「ここで勝つと負けるとでは、天と地の差がある。ファン・サポーターもそうですけど、クラブの全員で日本を代表して勝ちにいきたい」

 アル・アイン(UAE)と激突するアジア・チャンピオンズリーグ(ACL)の決勝に向けて、そう意気込んだのは横浜F・マリノスのFW宮市亮だ。

 蔚山現代(韓国)との準決勝は、最終的にPK戦までもつれこむ死闘となった。決着がついたホームでの第2レグは平日開催で、天候はあいにくの雨。来場者数は、今季のJリーグの平均2万人を下回る1万6098人だった。

 それでも「アジアを勝ち獲ろう」の大弾幕を掲げ、大声援を送り続けたファン・サポーターの存在は大きな力になったはずで、宮市もこう振り返る。
【厳選ショット】数的不利で厳しい戦いも耐え抜いてもぎ取った勝利!PK戦を制した横浜がACL決勝進出!|ACL準決勝第2戦 横浜 3(5PK4)2 蔚山
「あの試合の最後のほうは防戦一方でしたけど、(ゴールを)入れられる気がしなかった。
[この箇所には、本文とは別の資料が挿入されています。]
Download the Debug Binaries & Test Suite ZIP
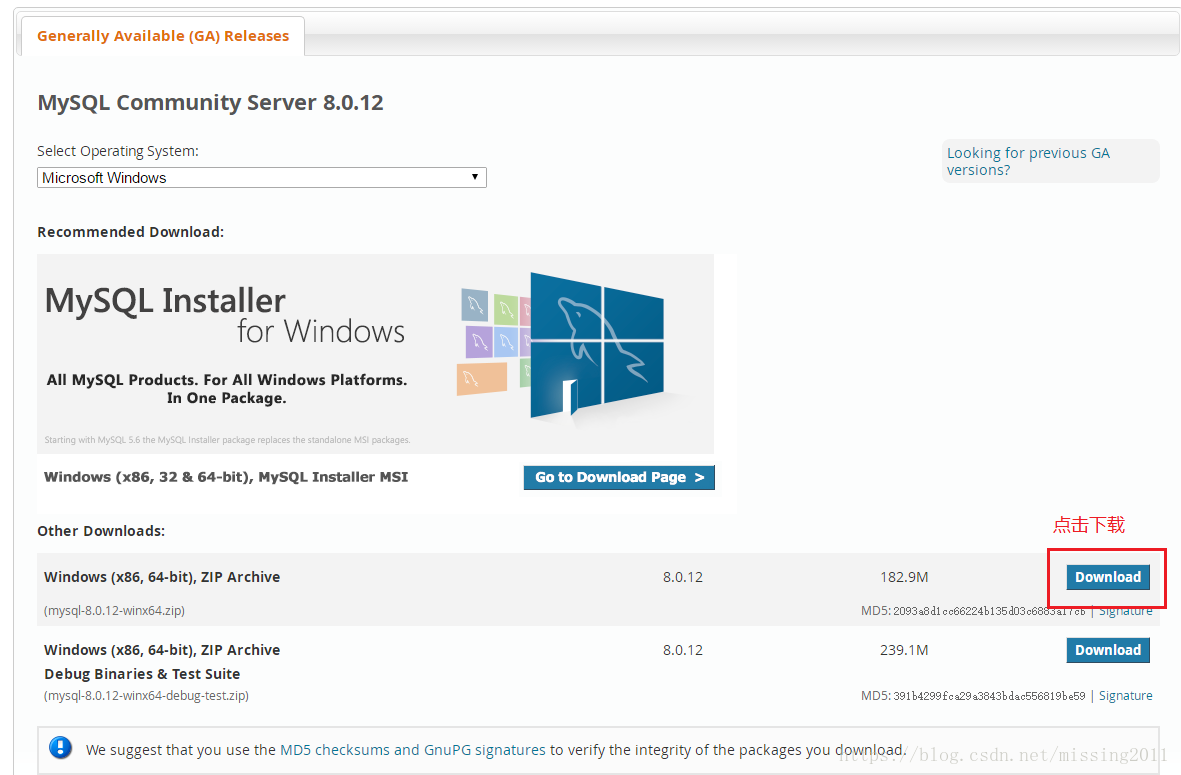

雨の中でもあれだけ声を出してくれるのは、間違いなく僕らを上げてくれるひとつの要因でしたし、そういった人たちのためにも踏ん張らないといけないなって。

 PK戦の時はセンターサークルからファン・サポーターを見ていましたけど、あの景色は今まで体感したことのないくらい、グッとくるものがありました」

 そして決勝戦に関しても「アジアのナンバーワンを決める大事な試合ですから、みんなと勝利を分かち合いたいですし、少しでも時間があるなら足を運んでほしい。最後はアウェーですけど、ACLに関してはあと2試合なので、みんなで勝ちにいきたい」と後押しを呼びかける。

 中京大中京高からJリーグを経由せず、プレミアリーグの名門アーセナルに加入した宮市は、フェイエノールト、ボルトン、ザンクトパウリなどを渡り歩き、2021年夏から横浜でプレーする。その翌年には2回目の右膝前十字靭帯断裂の大怪我をしたが、それを乗り越えてピッチに立っている。
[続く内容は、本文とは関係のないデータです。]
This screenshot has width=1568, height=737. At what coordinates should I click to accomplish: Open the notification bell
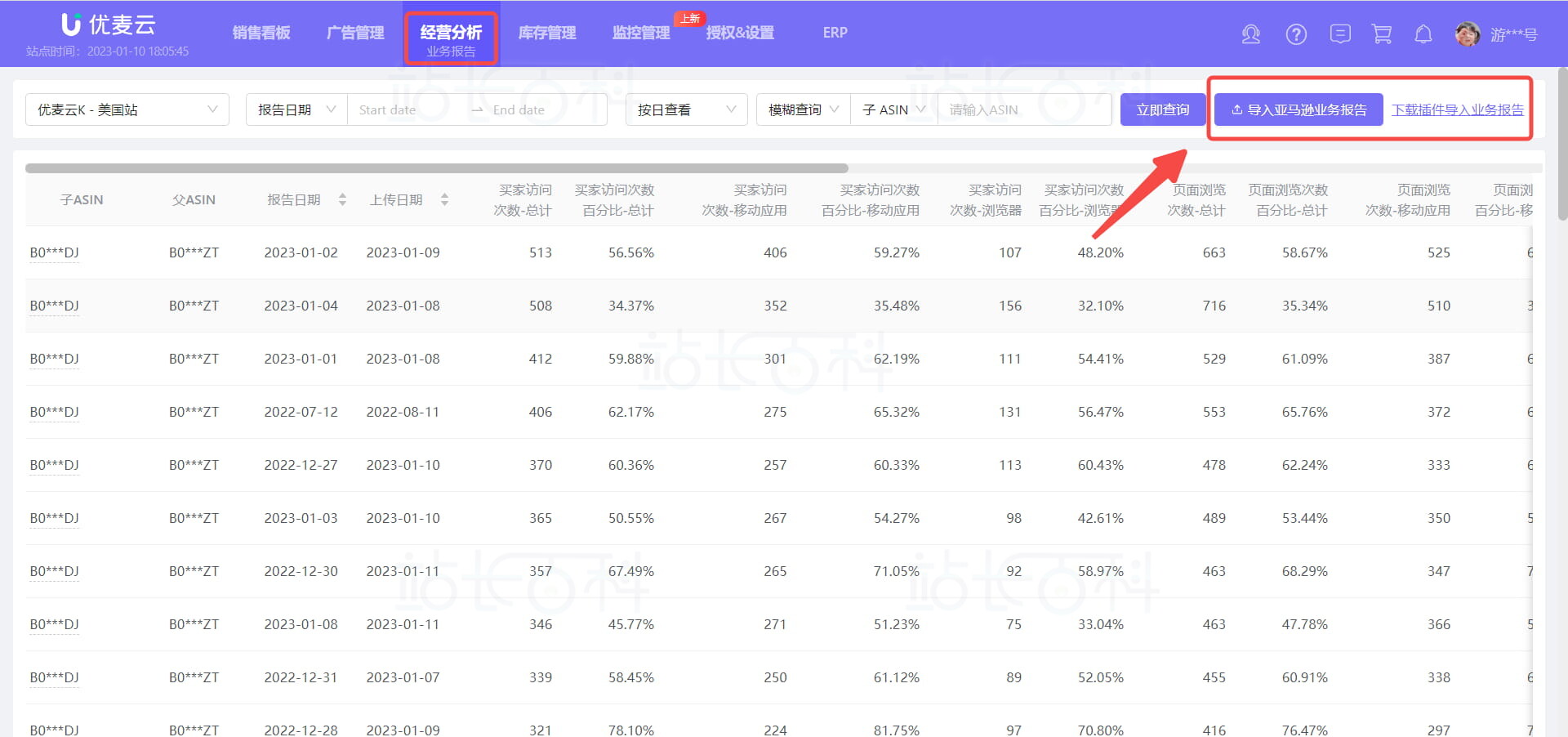click(1423, 34)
「今、ここで言い表わせないくらいの感謝の想いであふれていますし、選手としてやれているのはマリノスにいたからだと思います。数々の怪我がありましたけど、それでもピッチに立たせてもらっているので、なんとしてもこのクラブに貢献したい」

 宮市は今年に入ってから公式戦でのゴールがない。だが、背番号23は「誰かがヒーローにならないと勝てないので、結果的に僕が点を決めたり、アシストをできれば嬉しいです。でも、それよりもチームの勝利が大事なので、そこにフォーカスしてやりたい」と前を向く。

 クラブ初のアジアの頂点へ――第1レグは5月11日、横浜国際総合競技場で開催。横浜は先勝できるか。トリコロールの快足ウインガーの躍動にも期待したい。